Use of condoms too has been vehemently opposed by the male members of the society and sometimes by the females claiming it reduces their sexual enjoyment.

 

The female condom recently introduced in the market is quite expensive and most females cannot afford the same28.

 

The females also have access to other devices like the pills the Norplant, the intra-uterine-device etc.  Despite all these, determination of child spacing or conception generally depends on the husband as none of these are 100% effective.

 

LABOUR LAW AND REPRODUCTIVE RIGHTS

 

The Employment Act Cap 226 at S.7(2) provides “A woman employee shall be entitled to two months maternity leave with full pay provided that a woman who has taken two months maternity leave shall forfeit her annual leave in that year.

 

This clearly recognises the reproductive rights of women.

 

There have been discrimination in this respect where employers prefer to employ males or elderly women who are past the procreation stage.  Some employers also do not employ pregnant women.

 

The honourable Ngilu in recognition of women’s reproductive rights brought a motion to parliament seeking to extend the duration of maternity leave.  It was well received although a few people like the then honourable Sunkuli expressed sentiments that they would have opposed if it was a bill29.

 

Few men on the other hand take paternity leave in countries where it has been enacted into law.  A recent study found that 72% of American women and 63% of men believe fathers should take more than two weeks off after birth or adoption of a child30, but few companies offer paid paternity leave.

:::::

▶ _TASKS TO COMPLETE_
• A. Echo the reproductive rights excerpt word for word, starting with "There have been" and going on through "employ pregnant women.".
• B. According to the reproductive rights excerpt, how much maternity leave does Section 7(2) of the Employment Act Cap 226 give a woman employee?
You can complete the work without the listing that follows the reproductive rights excerpt.

▶ _RAW DATA_
:::::

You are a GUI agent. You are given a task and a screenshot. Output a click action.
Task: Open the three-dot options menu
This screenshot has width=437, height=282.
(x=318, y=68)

:::::

▶ _ANSWERS TO EACH TASK_
• A.
There have been discrimination in this respect where employers prefer to employ males or elderly women who are past the procreation stage.  Some employers also do not employ pregnant women.

• B. Two months of maternity leave with full pay.